New York, licenze milionarie e prestiti: il crac dei tassisti

corriere.it I banchieri, i mediatori, migliaia di vittime, più o meno consapevoli. A New York una specie di racket controllava fino a pochi anni fa le licenze dei taxi gialli, manipolandone le quotazioni, accendendo prestiti troppo alti, sproporzionati ai ricavi degli autisti. Il racconto pubblicato lunedì 21 maggio dal New York Times, dopo un’inchiesta durata 10 mesi, ha indotto l’ufficio della Procura generale, guidato da Letitia James, ad aprire un’indagine. Si muove il sindaco Bill de Blasio, ora candidato nelle primarie dei democratici, anche se il Comune non è mai intervenuto per spezzare il circuito di speculazioni, truffe e anche minacce.

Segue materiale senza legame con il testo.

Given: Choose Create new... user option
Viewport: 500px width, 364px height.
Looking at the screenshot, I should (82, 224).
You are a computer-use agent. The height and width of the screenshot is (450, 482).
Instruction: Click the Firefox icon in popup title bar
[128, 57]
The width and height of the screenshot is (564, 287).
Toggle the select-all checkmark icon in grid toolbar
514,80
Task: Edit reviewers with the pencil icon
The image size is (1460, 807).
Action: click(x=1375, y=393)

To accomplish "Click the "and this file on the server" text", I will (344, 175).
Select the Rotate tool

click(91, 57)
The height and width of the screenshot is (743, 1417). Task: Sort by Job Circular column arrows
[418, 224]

Nel 1937 la municipalità di New York introdusse il meccanismo dei «medallion», la placca che attesta la proprietà di un taxi. Per una ventina d’anni furono concessi nuovi permessi, poi, alla fine degli anni Cinquanta le autorità cittadine decisero che si fosse raggiunta la saturazione: poco più di 12 mila vetture gialle in circolazione. Di conseguenza i «medallion» diventarono un investimento, con valori in sicura e costante salita. Nel 1985 una targa costava 100 mila dollari; nel 1997, 200 mila. Non sempre i «taxi driver» erano anche titolari della licenza. Oggi solo il 9 per cento dei tassisti è nato in America. Tutti gli altri sono migranti, spesso appena arrivati negli Stati Uniti da Pakistan, Bangladesh, India o dall’America centro-meridionale.

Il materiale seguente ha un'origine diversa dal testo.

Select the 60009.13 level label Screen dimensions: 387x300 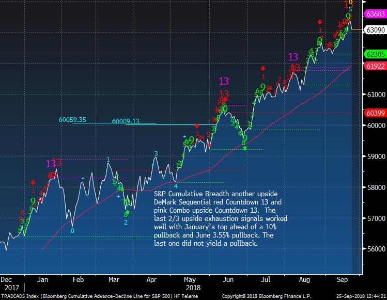tap(126, 121)
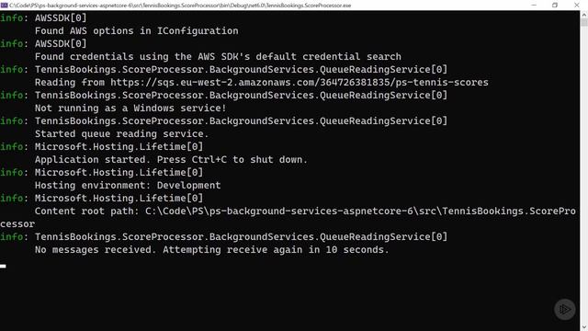Click the title bar executable path text

(180, 6)
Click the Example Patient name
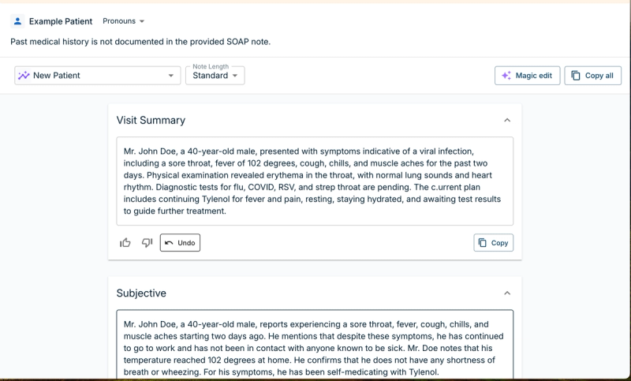 point(61,21)
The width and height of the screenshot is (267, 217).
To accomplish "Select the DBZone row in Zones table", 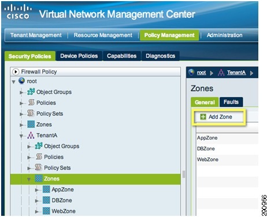I will pos(227,149).
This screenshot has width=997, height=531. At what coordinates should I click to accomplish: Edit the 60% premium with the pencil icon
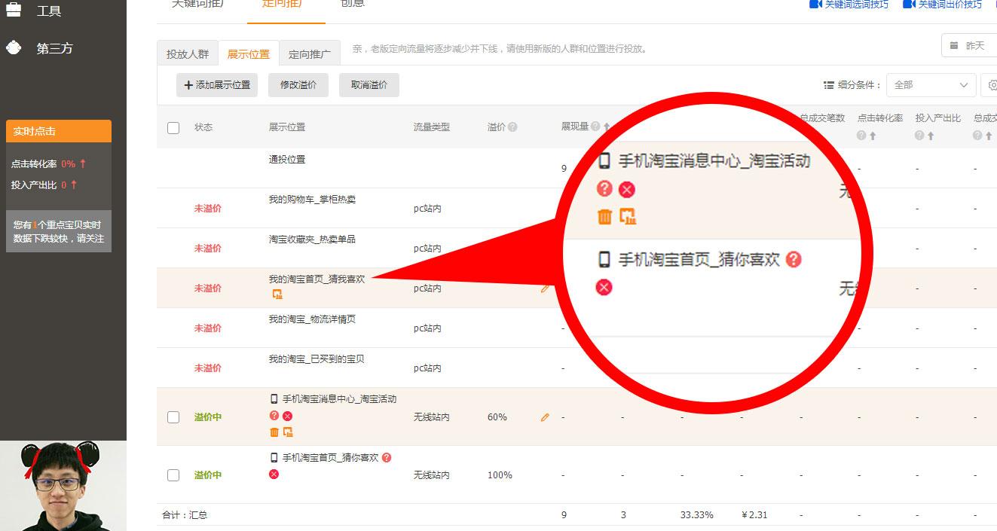coord(544,416)
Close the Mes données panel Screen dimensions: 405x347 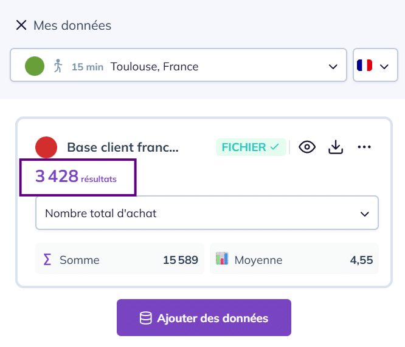tap(21, 25)
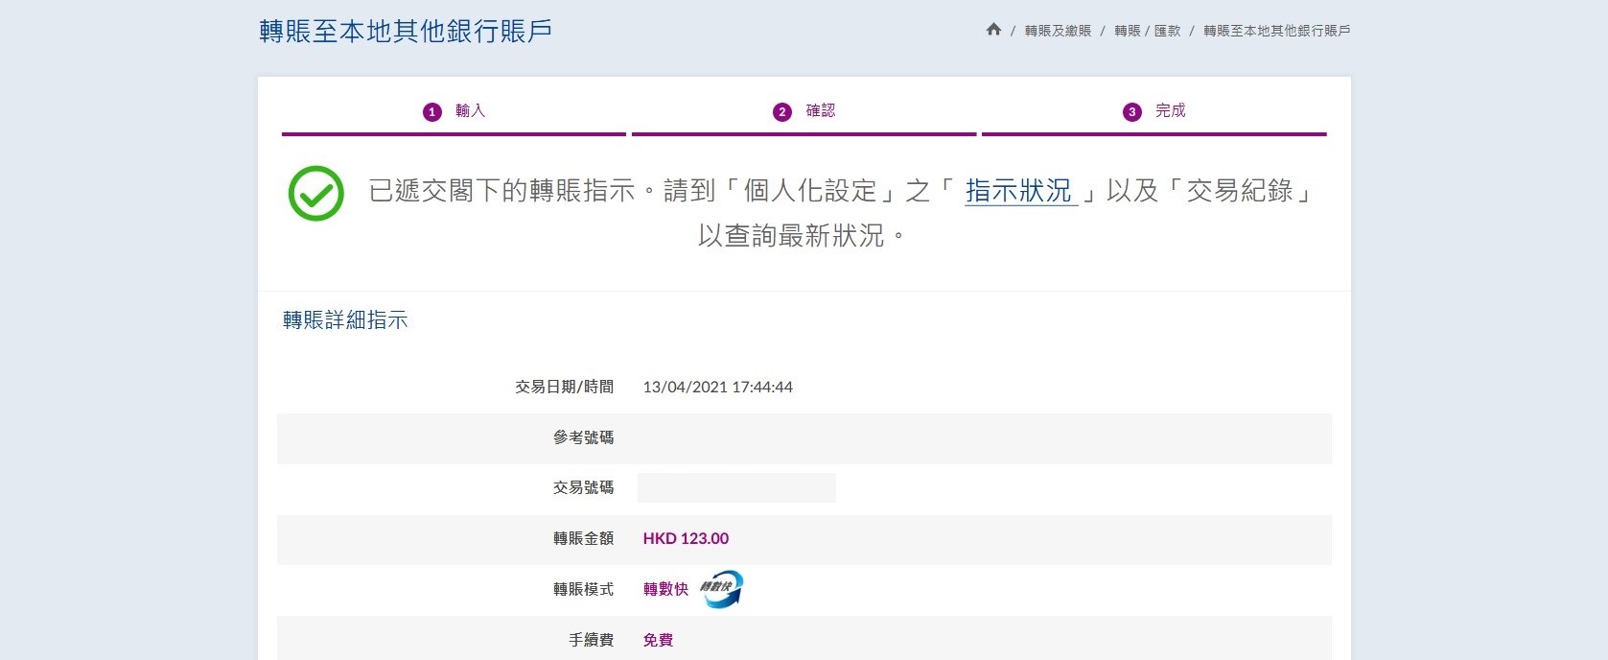Click the step 2 number circle
Image resolution: width=1608 pixels, height=660 pixels.
pyautogui.click(x=781, y=112)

 Circa quattromila di loro sono caduti in una trappola paragonabile alla speculazione sul mercato immobiliare, finita malissimo nel 2008. Tra il 2002 e il 2014 il prezzo di un «medallion» balza da 200 mila dollari a 1 milione. Per quale motivo? Le società che avevano rastrellato le licenze fiutano un nuovo affare: vendere i permessi alla massa dei migranti in cerca di uno status da piccolo imprenditore. Il «New York Times» ha messo insieme 450 testimonianze. Da una parte storie di sacrifici, di speranze, di fallimenti personali. Dall’altra i trucchi, gli adescamenti messi in atto da personaggi come minimo senza scrupoli. Sullo sfondo banche anche di livello, come Capital One, alla ricerca di «nuovi clienti» cui concedere prestiti, dopo il crack dei «subprime». Mohammed Hoque, originario del Bangladesh, è uno di loro. Accetta l’offerta di un intermediario per acquistare la licenza: versa in un colpo solo un anticipo da 50 mila dollari; firma una risma di carte, ma nessuno gli spiega che stava accettando un prestito da 1,7 milioni di dollari. Cifra completamente al di fuori della sua possibilità di rimborso. E la stessa cosa è accaduta a tanti altri migranti, haitiani, pakistani. Ingenui? Sprovveduti? O truffati? Risultato: dal 2016 a oggi 950 tassisti hanno dichiarato bancarotta e sono stati costretti a restituire il «medallion»; almeno altri tremila sono ancora in bilico, incatenati a debiti che non saranno mai in grado di ripagare.

C’è chi ha tirato in ballo la concorrenza di Uber, ma i dati mostrano che le auto della nuova società, comparse a New York nel 2011, hanno sottratto solo il 10% agli incassi dei taxi gialli. In realtà la corsa al rialzo tra debiti e valori delle placche era semplicemente insostenibile. La bolla è scoppiata nel 2014 con il crollo verticale delle quotazioni, scese fino 200 mila dollari. Gli speculatori più abili hanno fatto in tempo a uscire, portandosi via un sacco di soldi. Uno è Andrew Murstein, fondatore e presidente della «Medallion Financial corp». Un altro è Robert Familant, ex capo della «Progressive Credit Union», una piccola organizzazione specializzata in prestiti. Nel 2014, l’anno del tracollo, Familant aveva guadagnato circa 30 milioni. Adesso la magistratura indaga.